Collected data entries:
=== Section Start ===

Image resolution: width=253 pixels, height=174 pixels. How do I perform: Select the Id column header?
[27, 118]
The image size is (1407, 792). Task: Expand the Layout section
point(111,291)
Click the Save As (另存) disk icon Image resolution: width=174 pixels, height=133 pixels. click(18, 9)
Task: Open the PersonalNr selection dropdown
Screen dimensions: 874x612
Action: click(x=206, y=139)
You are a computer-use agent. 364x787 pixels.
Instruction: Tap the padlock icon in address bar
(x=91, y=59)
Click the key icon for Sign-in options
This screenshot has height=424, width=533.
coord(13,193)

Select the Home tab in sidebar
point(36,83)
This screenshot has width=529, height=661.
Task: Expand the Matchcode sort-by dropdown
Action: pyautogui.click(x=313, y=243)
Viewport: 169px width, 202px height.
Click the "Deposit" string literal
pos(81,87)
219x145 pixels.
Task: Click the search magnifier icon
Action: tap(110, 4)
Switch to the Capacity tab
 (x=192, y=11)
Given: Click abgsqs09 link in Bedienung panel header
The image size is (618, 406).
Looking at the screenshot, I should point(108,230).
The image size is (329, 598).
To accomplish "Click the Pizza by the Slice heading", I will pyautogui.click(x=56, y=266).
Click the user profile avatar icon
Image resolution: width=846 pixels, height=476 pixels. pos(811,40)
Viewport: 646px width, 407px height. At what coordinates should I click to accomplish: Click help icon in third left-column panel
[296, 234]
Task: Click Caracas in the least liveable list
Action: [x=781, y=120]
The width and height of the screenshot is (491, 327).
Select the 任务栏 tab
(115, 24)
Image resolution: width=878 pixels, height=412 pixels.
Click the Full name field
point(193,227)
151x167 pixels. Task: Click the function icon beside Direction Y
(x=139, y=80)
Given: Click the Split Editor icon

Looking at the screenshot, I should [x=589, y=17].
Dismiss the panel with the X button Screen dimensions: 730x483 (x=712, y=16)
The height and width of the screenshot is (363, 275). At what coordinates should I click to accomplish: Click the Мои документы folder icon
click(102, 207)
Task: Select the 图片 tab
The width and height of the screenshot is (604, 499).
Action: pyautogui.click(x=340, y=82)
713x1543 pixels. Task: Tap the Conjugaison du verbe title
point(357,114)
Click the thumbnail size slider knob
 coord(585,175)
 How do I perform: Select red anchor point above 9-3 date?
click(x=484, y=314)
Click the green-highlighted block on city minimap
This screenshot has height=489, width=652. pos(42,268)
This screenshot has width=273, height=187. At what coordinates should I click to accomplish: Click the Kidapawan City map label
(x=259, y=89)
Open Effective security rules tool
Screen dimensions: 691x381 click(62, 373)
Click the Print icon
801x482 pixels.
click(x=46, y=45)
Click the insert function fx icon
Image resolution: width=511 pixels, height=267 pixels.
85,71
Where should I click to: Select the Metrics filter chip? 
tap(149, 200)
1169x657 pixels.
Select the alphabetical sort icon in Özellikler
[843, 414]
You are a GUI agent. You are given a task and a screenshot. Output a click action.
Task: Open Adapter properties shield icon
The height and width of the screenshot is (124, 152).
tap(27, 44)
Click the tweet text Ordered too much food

=== Section End ===

◆ WORK ORDER
Every line above should be written out again exactly as it stands.

◆ RESPONSE BOX
Image resolution: width=253 pixels, height=174 pixels. How do I perform: Select the Id column header?
[27, 118]
The image size is (1407, 792). Task: Expand the Layout section
point(111,291)
Click the Save As (另存) disk icon Image resolution: width=174 pixels, height=133 pixels. click(18, 9)
Task: Open the PersonalNr selection dropdown
Screen dimensions: 874x612
Action: click(x=206, y=139)
You are a computer-use agent. 364x787 pixels.
Instruction: Tap the padlock icon in address bar
(x=91, y=59)
Click the key icon for Sign-in options
This screenshot has height=424, width=533.
coord(13,193)

Select the Home tab in sidebar
point(36,83)
This screenshot has width=529, height=661.
Task: Expand the Matchcode sort-by dropdown
Action: pyautogui.click(x=313, y=243)
Viewport: 169px width, 202px height.
Click the "Deposit" string literal
pos(81,87)
219x145 pixels.
Task: Click the search magnifier icon
Action: tap(110, 4)
Switch to the Capacity tab
 (x=192, y=11)
Given: Click abgsqs09 link in Bedienung panel header
The image size is (618, 406).
Looking at the screenshot, I should point(108,230).
The image size is (329, 598).
To accomplish "Click the Pizza by the Slice heading", I will pyautogui.click(x=56, y=266).
Click the user profile avatar icon
Image resolution: width=846 pixels, height=476 pixels. pos(811,40)
Viewport: 646px width, 407px height. At what coordinates should I click to accomplish: Click help icon in third left-column panel
[296, 234]
Task: Click Caracas in the least liveable list
Action: [x=781, y=120]
The width and height of the screenshot is (491, 327).
Select the 任务栏 tab
(115, 24)
Image resolution: width=878 pixels, height=412 pixels.
Click the Full name field
point(193,227)
151x167 pixels. Task: Click the function icon beside Direction Y
(x=139, y=80)
Given: Click the Split Editor icon

Looking at the screenshot, I should [x=589, y=17].
Dismiss the panel with the X button Screen dimensions: 730x483 (x=712, y=16)
The height and width of the screenshot is (363, 275). At what coordinates should I click to accomplish: Click the Мои документы folder icon
click(102, 207)
Task: Select the 图片 tab
The width and height of the screenshot is (604, 499).
Action: pyautogui.click(x=340, y=82)
713x1543 pixels. Task: Tap the Conjugaison du verbe title
point(357,114)
Click the thumbnail size slider knob
 coord(585,175)
 How do I perform: Select red anchor point above 9-3 date?
click(x=484, y=314)
Click the green-highlighted block on city minimap
This screenshot has height=489, width=652. pos(42,268)
This screenshot has width=273, height=187. At what coordinates should I click to accomplish: Click the Kidapawan City map label
(x=259, y=89)
Open Effective security rules tool
Screen dimensions: 691x381 click(62, 373)
Click the Print icon
801x482 pixels.
click(x=46, y=45)
Click the insert function fx icon
Image resolution: width=511 pixels, height=267 pixels.
85,71
Where should I click to: Select the Metrics filter chip? 
tap(149, 200)
1169x657 pixels.
Select the alphabetical sort icon in Özellikler
[843, 414]
You are a GUI agent. You are given a task and a screenshot. Output a click action.
Task: Open Adapter properties shield icon
The height and width of the screenshot is (124, 152).
tap(27, 44)
Click the tweet text Ordered too much food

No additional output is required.